Durf te vragen: de gelijkenis van de ware wijnstok

“Ik ben de ware wijnstok en Mijn vader is de wijngaardenier.” Met die woorden spreekt Jezus zijn leerlingen toe op een cruciaal moment in zijn missie. Zichzelf verbeeldt hij als de wijnstok, zijn discipelen als de takken die aan hem vastgehecht zijn, en God als de wijngaardenier. Deze analogie, uitgesproken op de Olijfberg, kan ons veel leren over de kunst van het vragen en ontvangen.

Jezus spreekt deze woorden uit nadat hij met zijn discipelen naar de Olijfberg is gegaan. Daar wijdt hij de laatste uren van zijn missie aan een indrukwekkende toespraak, die we terugvinden in Johannes 15. Deze gelijkenis van de wijnstok vormt het begin daarvan, en het is niet ondenkbaar dat Jezus zich daarbij heeft laten inspireren door de wijnranken die rond de Olijfberg groeiden.

Huis van David

Toch is de metafoor van de wijnrank niet nieuw. We kunnen die al terugvinden in Psalm 80:8-9, waarin de wijnrank wordt gebruikt in relatie tot het volk Israël. Dat is niet toevallig. Jezus wordt vaak aangeduid als de “zoon van David”, wat verwijst naar zijn afkomst van het volk Israël. Als gevolg daarvan was hij diep geworteld in de kennis van de Torah, die hij niet alleen aan Joden onderwees, maar ook verspreidde onder de heidenen.

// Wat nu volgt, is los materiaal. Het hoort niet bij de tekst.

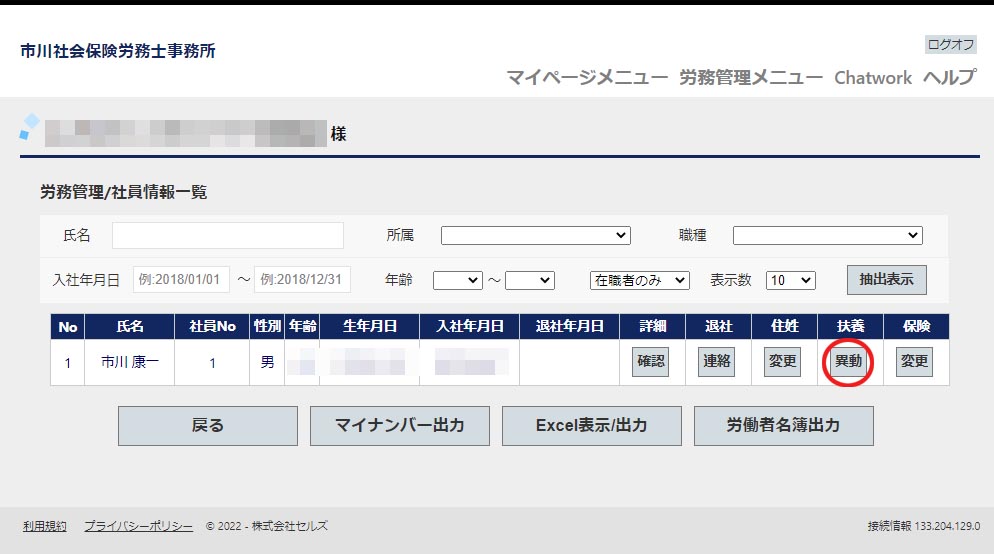The height and width of the screenshot is (554, 994).
Task: Click the 抽出表示 filter button
Action: click(886, 280)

Verlangen, vragen en ontvangen

Het is in die context dat Jezus een profetische belofte doet aan zijn leerlingen. Hij benadrukt dat als ze in hem blijven en zijn woorden in hen, ze kunnen vragen wat ze maar willen en het zal gebeuren. Dit is zoals het in de oorspronkelijke Griekse grondtekst vermeld staat:

“Als je verblijft in Mij, en de woorden van Mij verblijven in jou – wat je ook maar verlangt, vraag het en het zal voor jou tot stand komen.” – Johannes 15:7

Dit klinkt als een mooie belofte, toch? Laten we nu eens wat dieper in dit vers duiken. We zien dat het uit vijf delen bestaat. De eerste twee vormen samen een leefregel:

Blijf in Mij / En laat Mijn woorden in jou blijven.

De daaropvolgende drie delen zijn causaal. Ze beschrijven de consequenties als je de leefregel volgt:

Wat je ook maar verlangt / Vraag het / En het zal voor jou tot stand komen.

Jezus geeft zijn leerlingen hier drie uitdagingen in één zin mee. Hij benadrukt drie werkwoorden: verlangen, vragen en tot stand komen. Samen vormen ze een proces dat verbonden is met het gehecht zijn aan de ware wijnrank.

Te mooi om waar te zijn?

In een tijd van flitsende advertenties die ons de wereld beloven, is het makkelijk om deze tekst af te doen als een verzinsel. Om te zeggen: “Dat klinkt te mooi om waar te zijn, die woorden zijn waarschijnlijk gewoon bedoeld om ons de regels te laten volgen.” Zou het waar zijn? Of leert Jezus ons hier toch iets heel belangrijks, namelijk de kunst van het vragen en ontvangen?

Zoals we zagen, zijn hier drie werkwoorden belangrijk: verlangen, vragen en tot stand komen. Laten we nu inzoomen op het woord ‘vragen.’ Het Griekse woord dat in de grondtekst voorkomt (αἰτήσασθε) heeft verschillende betekenissen. Naast ‘vragen’ kan het ook gaan om smeken, roepen om iets, of hunkeren. Het gaat dus om meer dan zomaar een vraag; de vraag is de uitdrukking van een dieper geworteld verlangen (θέλητε).

Vrees om te vragen

In mijn werk als ziekenhuispastor zie ik vrijwel dagelijks hoe moeilijk het voor sommige mensen is om hulp te vragen. Veel van ons zijn opgegroeid met het idee dat we zelfstandig moeten zijn en voor onszelf moeten kunnen zorgen. “Ieder voor zich en God voor ons allen”, zo luidt het gezegde. Maar sommige patiënten hebben dringend hulp nodig, en toch kunnen ze zich er niet toe zetten om de alarmknop in te drukken. In plaats van assistentie te vragen om naar het toilet te gaan, proberen ze het zelf en eindigen ze soms met een pijnlijke valpartij.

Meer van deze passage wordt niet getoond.